6. The role of the super-rich in the inequality crisis
“The 1,810 dollar billionaires on the 2016 Forbes list, 89% of whom are men, own $6.5 trillion – as much wealth as the bottom 70% of humanity. While some billionaires owe their fortunes predominantly to hard work and talent, Oxfam’s analysis of this group finds that one-third of the world’s billionaire wealth is derived from inherited wealth, while 43% can be linked to cronyism.
Once a fortune is accumulated or acquired it develops a momentum of its own. The super-rich have the money to spend on the best investment advice, and the wealth held by the super-rich since 2009 has increased by an average of 11% per year. This is a rate of accumulation far higher than ordinary savers are able to obtain.
Whether via hedge funds or warehouses full of fine art and vintage cars, the highly secretive industry of wealth management has been hugely successful in increasing the prosperity of the super-rich, but the super-rich are not just benign recipients of the increasing concentration of wealth. They are actively perpetuating it.”
7. Avoiding Taxes & Buying politics
“Paying as little tax as possible is a key strategy for many of the super-rich. To do this they make active use of the secretive global network of tax havens, as revealed by the Panama Papers and other exposés. Countries compete to attract the super-rich, selling their sovereignty.
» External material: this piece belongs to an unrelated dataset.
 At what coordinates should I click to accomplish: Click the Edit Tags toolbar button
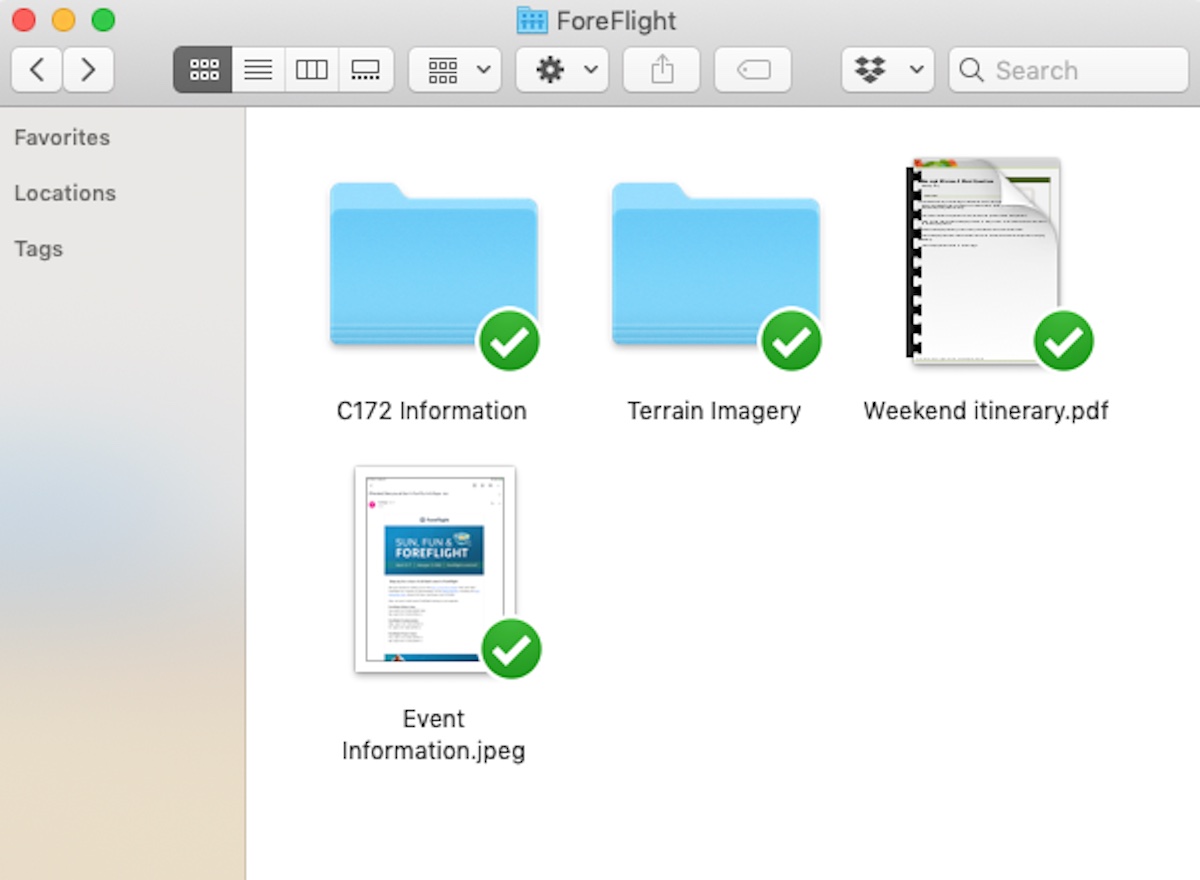point(753,70)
Super-rich tax exiles have a wide choice of destinations worldwide (and $7.6 trillion of wealth is estimated to be hidden offshore.)
Africa alone loses $14bn in tax revenues due to the super-rich using tax havens – Oxfam has calculated this would be enough to pay for the healthcare that could save the lives of four million children and to employ enough teachers to get every African child into school.
Many of the super-rich also use their power, influence, and connections to capture politics and ensure that the rules are written for them. Billionaires in Brazil lobby to reduce taxes, and in São Paulo would prefer to use helicopters to get to work, flying over the traffic jams and broken infrastructure below.
Some of the super-rich also use their fortunes to help buy the political outcomes they want, seeking to influence elections and public policy.
This active political influencing by the super-rich and their representatives directly drives greater inequality by constructing “reinforcing feedback loop” in which the winners of the game get yet more resources to win even bigger next time.”
This hard-hitting summary of what ails the economic and social fabric of the world was delivered just when the very subjects of the report are hobnobbing in Davos, but the report falls short in one aspect, [however]. It fails to name some of the main culprits: central banks. Is Oxfam too afraid of them? It doesn’t even mention “central bank” or any specific central bank, such as the Federal Reserve or the ECB, not even in passing, though they’ve been the engineers of the described wealth and income inequalities, with their very vocal and successful efforts to fire up rampant asset price inflation at the expense of everyone else mentioned in the report, including “savers” – and that omission, given its magnitude, cannot possibly be a mere oversight.